Le marché des obligations est généralement un bon baromètre de la perception des investisseurs quant aux perspectives économiques et aux risques associés aux marchés financiers. C'est lorsque les choses vont bien que les taux montent. Que penser alors du fait que les taux des obligations américaines de référence soient sensiblement à la hausse depuis le mois d'août?

Le 24 juillet, alors que les craintes d'un éclatement de la zone euro étaient des plus élevées, les titres du Trésor américain venant à échéance dans 10 ans se négociaient à 1,41%. Les obligations du gouvernement américain sont reconnues comme une valeur refuge au cours des périodes d'incertitude et de grandes tensions sur les marchés.

Mais depuis ce jour, Mario Draghi, président de la Banque centrale européenne (BCE), et Ben Bernanke, président de la Réserve fédérale (Fed), ont successivement annoncé des mesures surprenantes par leur vigueur.
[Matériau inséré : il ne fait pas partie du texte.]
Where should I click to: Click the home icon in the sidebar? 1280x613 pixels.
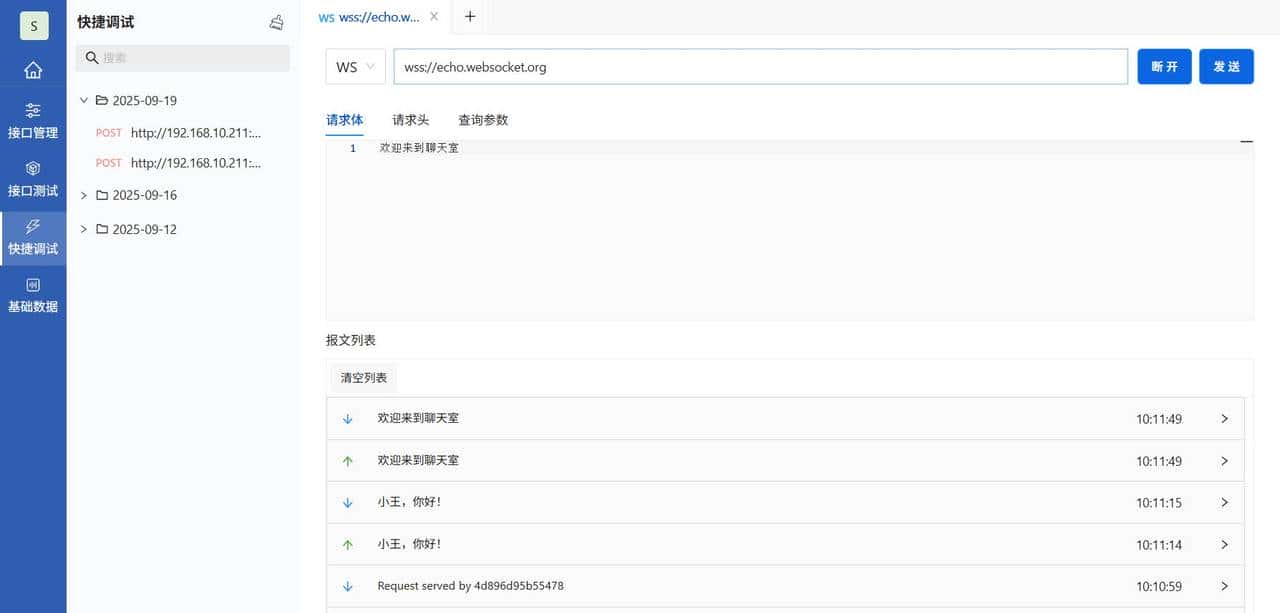[33, 70]
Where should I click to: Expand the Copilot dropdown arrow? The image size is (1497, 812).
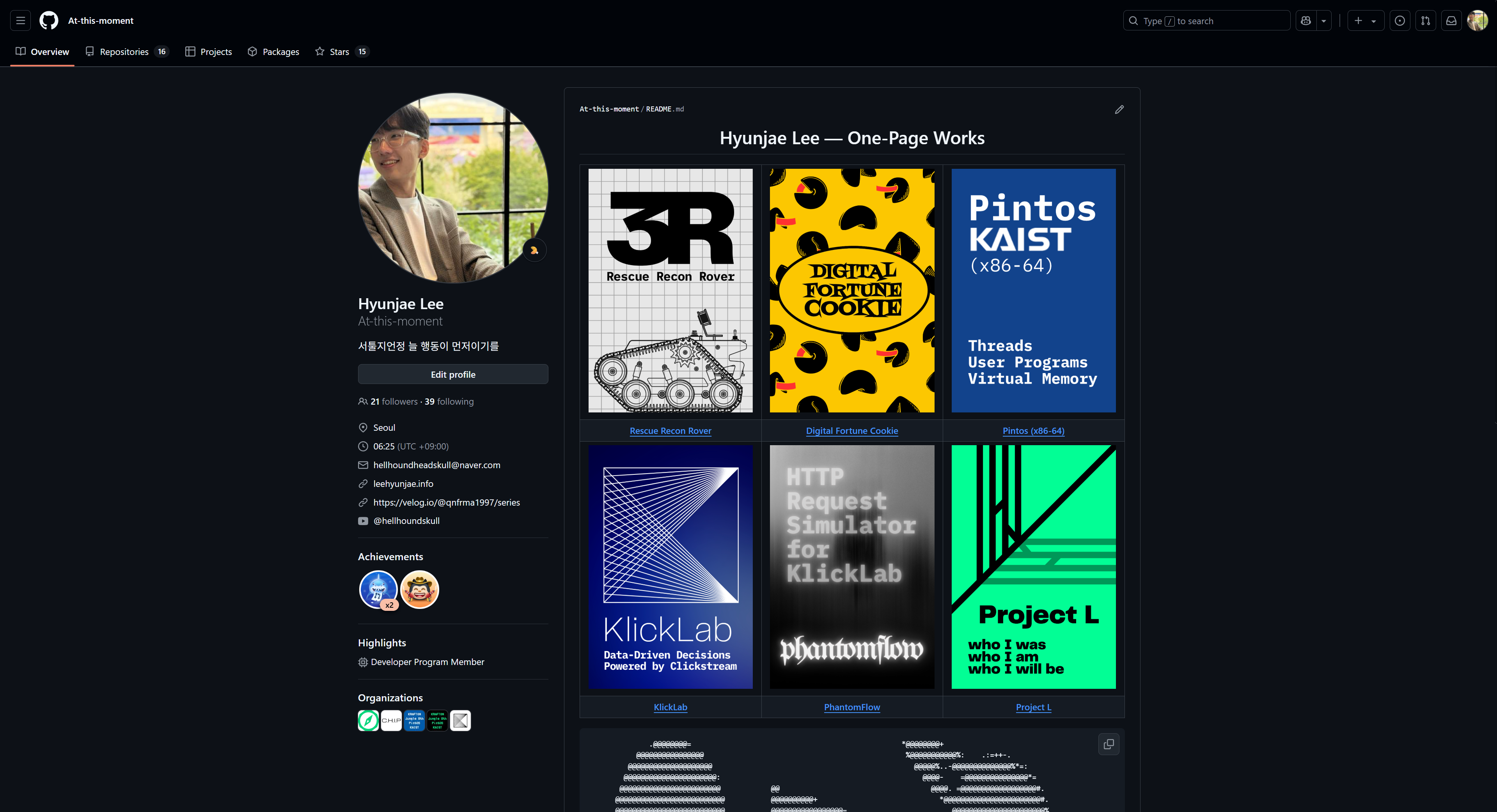[1324, 21]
En Europe, Mario Draghi a prévenu que la BCE n'avait pas de limite quant au montant de ses achats d'obligations de pays en difficulté. Aux États-Unis, Ben Bernanke en remettait en annonçant, prématurément au dire de plusieurs, un troisième programme d'assouplissement quantitatif (QE3).

À la suite de ces actions, le taux sur les obligations du gouvernement américain s'est éloigné du creux de cet été et, le 14 septembre, au lendemain de l'annonce du QE3, le taux de rendement des trésors à 10 ans était remonté jusqu'à 1,87%, note Guy Liébart, président de Gestion Sodagep.

Le succès des banques centrales

Les banques centrales, autant européenne qu'américaine, ont injecté, et continueront de le faire, des sommes énormes dans l'économie en rachetant des obligations des gouvernements, des titres de dette de pays en difficulté, et même des titres adossés à des créances hypothécaires, comme la Fed l'a annoncé le 13 septembre.

Le but de toutes ces interventions est de retirer du bilan des banques ces actifs risqués, et souvent non productifs, afin de libérer chez elles les liquidités qui leur permettront de faire des prêts qui vont stimuler l'économie.

Cette remontée des taux obligataires signifie que les banques centrales ont atteint une partie de leurs objectifs, soit de réduire les tensions provenant de la zone euro. «Ce qui a le plus d'impact sur les taux actuellement, c'est ce que les Européens ont réussi à faire», dit Paul-André Pinsonnault, économiste principal, revenu fixe à la Financière Banque Nationale.

Alors qu'il y a à peine deux mois, l'éclatement de la zone euro semblait de plus en plus inévitable, le risque apparaît maintenant beaucoup moins grand, comme en fait foi le taux sur les obligations de l'Espagne qui est passé de 7,79%, niveau considéré comme insoutenable pour le financement du pays, à 3,64%.

Mais la partie n'est pas gagnée pour autant, prévient Jean-François Pépin, vice-président principal et cochef de l'investissement chez Addenda Capital. «Il y a certes des signes de progrès en Europe, mais quant à savoir si les mesures auront les effets espérés à plus long terme, le débat est encore ouvert», dit-il.

Un marché plus risqué

Néanmoins, les taux pourraient continuer de monter encore quelque peu d'ici la fin de l'année, prévoit M. Pépin. La hausse des taux va un peu à l'encontre de ce que les investisseurs prévoyaient il y a quelques mois, car l'amélioration de la situation en Europe en a surpris plusieurs. Le mouvement à la hausse des taux obligataires pourrait donc se nourrir de lui-même et persister pendant encore un certain temps.

Par conséquent, le marché des obligations devient un peu plus risqué pour les investisseurs, car la hausse des taux se traduit par une baisse du prix des obligations, ce qui vient annihiler une partie du rendement réalisé grâce aux intérêts.

Une hausse des taux obligataires pourrait également confirmer que l'économie américaine se remet sur pied. En effet, dès que l'on possédera suffisamment d'éléments permettant de croire que l'économie américaine est bien relancée, les taux auront tendance à monter, car on craindra une reprise de l'inflation. Mais ce n'est sûrement pas encore le cas, estime Paul-André Pinsonnault.